Radio was king, offering everything from Jack Benny to the Lone Ranger to Franklin Roosevelt’s Fireside Chats.  Mystery novels by writers like Agatha Christie, Dashiel Hammett and Raymond Chandler were popular.  Swing music became the rage, as people danced to the big bands of Benny Goodman, Duke Ellington, Glenn Miller and Tommy Dorsey.

Artists were put to work with funds from the WPA.  Gutzon Borglum completed Mount Rushmore.  Others were commissioned to paint murals, on themes of American history and culture, on the walls of government buildings.  The Federal Music Project promoted American composers like Aaron Copland.  The Department of the Interior hired Woody Guthrie to travel through the Northwest performing his folk songs.

Clothes were designed to last, with simple print dresses with waistlines and longer hemlines and zippers rather than buttons.  Men wore wide, high waisted pants and hats.

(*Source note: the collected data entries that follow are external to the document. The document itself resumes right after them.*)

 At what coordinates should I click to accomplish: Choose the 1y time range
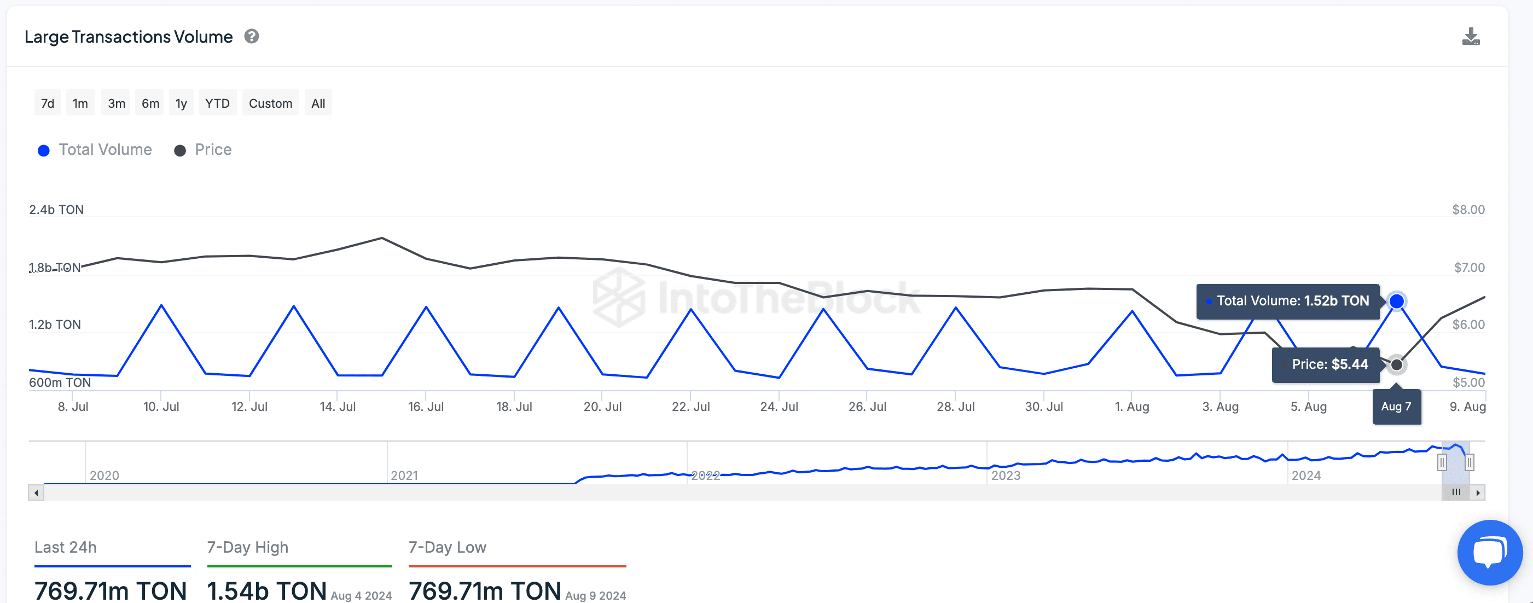pos(181,104)
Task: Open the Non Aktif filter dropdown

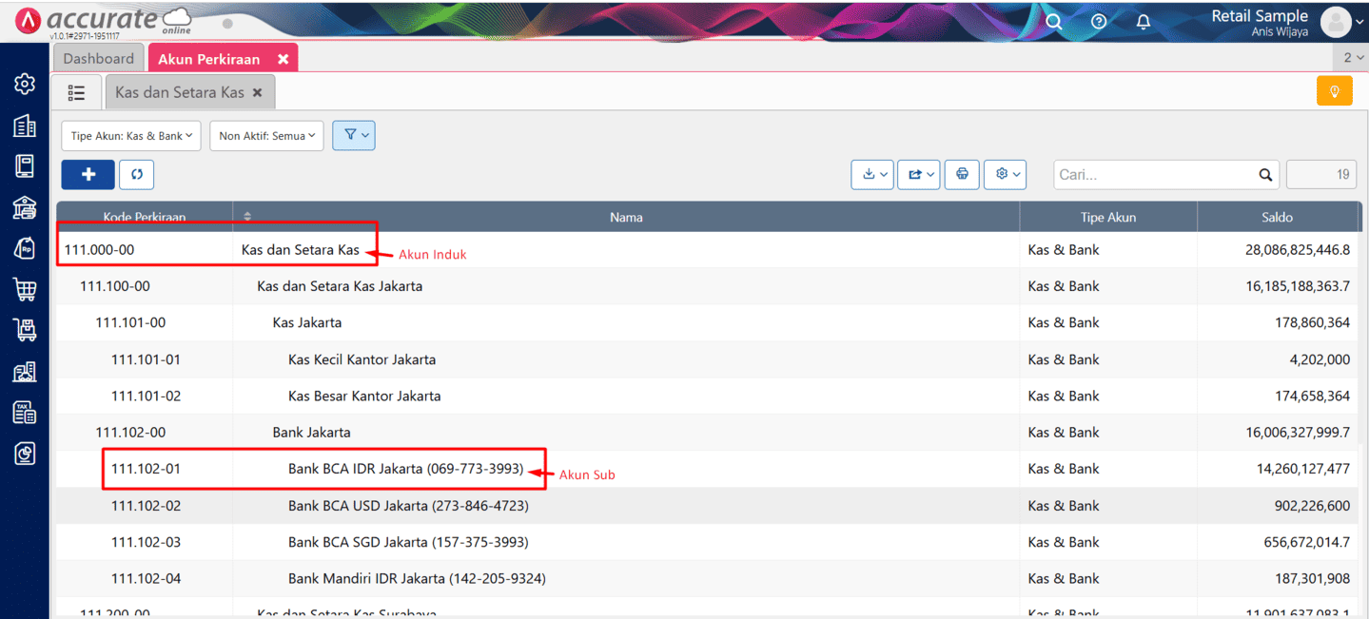Action: pos(266,136)
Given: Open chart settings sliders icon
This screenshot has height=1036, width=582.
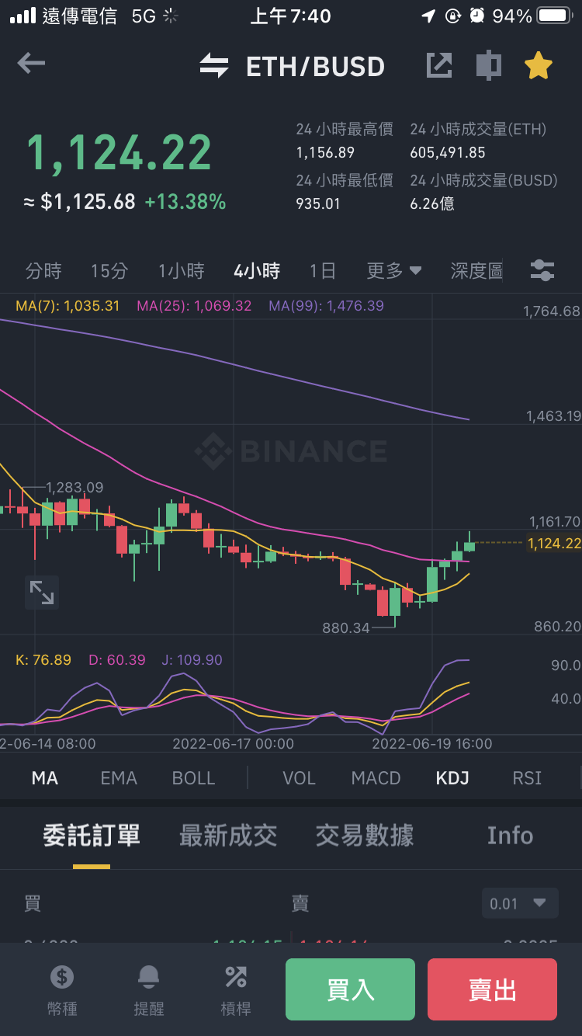Looking at the screenshot, I should [542, 270].
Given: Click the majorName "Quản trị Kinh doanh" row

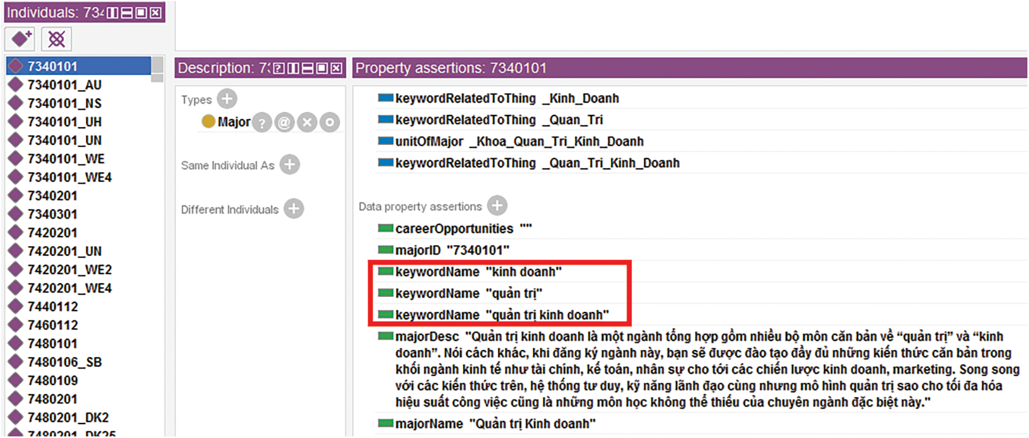Looking at the screenshot, I should [x=495, y=424].
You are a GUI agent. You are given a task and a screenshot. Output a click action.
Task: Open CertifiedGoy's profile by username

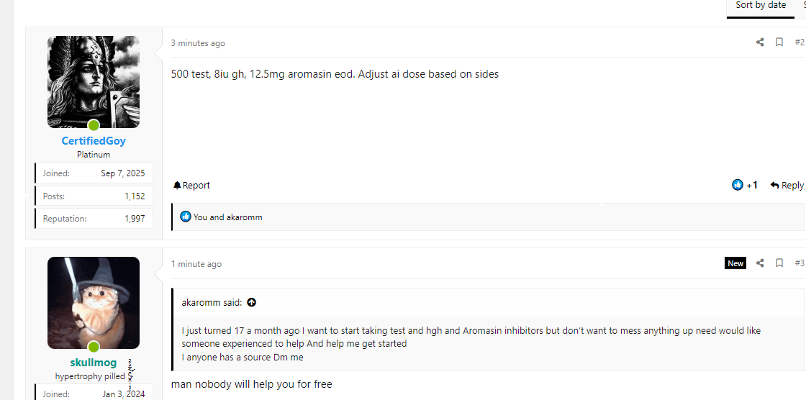(94, 141)
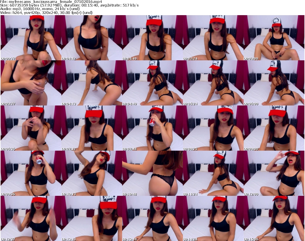Select the 00:11:24 thumbnail
The image size is (305, 241).
click(x=213, y=173)
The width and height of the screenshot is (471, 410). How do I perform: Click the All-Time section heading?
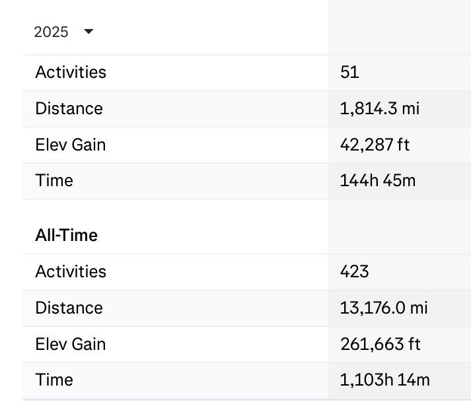[66, 236]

Women were coming into their own.  Mary McLeod Bethune, a member of the board of the National Youth Administration, extended benefits to African Americans. Georgia O’Keeffe painted landscapes in both New York City and the Southwest.  Mildred (Babe) Didrikson won distinction in sports as varied as baseball, basketball, track and field and golf.  Amelia Earhart was the first woman and second person to fly solo across the Atlantic.  Frances Perkins, the first woman cabinet member, advocated the eight-hour work day, stricter factory safety laws and laws to protect women and children in the labor force.

And one woman, Irene Young Mattox, was tapped to head relief efforts in Oklahoma City.  Mother of seven, a schoolteacher since she was 17, and a member of the 12th & Drexel Church of Christ, she’d drive around the city to markets, restaurants and bakeries picking up gifts of food to distribute to the hungry living in shantytowns near the Canadian River.
Irene Young Mattox with grandsons Frank Silvey and his older brother Bob, 1944.
She had attended the University of Chicago, where she visited Hull House and talked with its founder, social work pioneer Jane Addams.  She worked for women's suffrage and was an active member of the Women's Christian Temperance Union.  She started the Parent Teacher Association in Oklahoma City, and became principal of several schools.
 
But in our family, she was Grandmother Mattox, my husband Frank’s mother’s mother--typical of the thrifty, strong and determined women who survived the 1930s.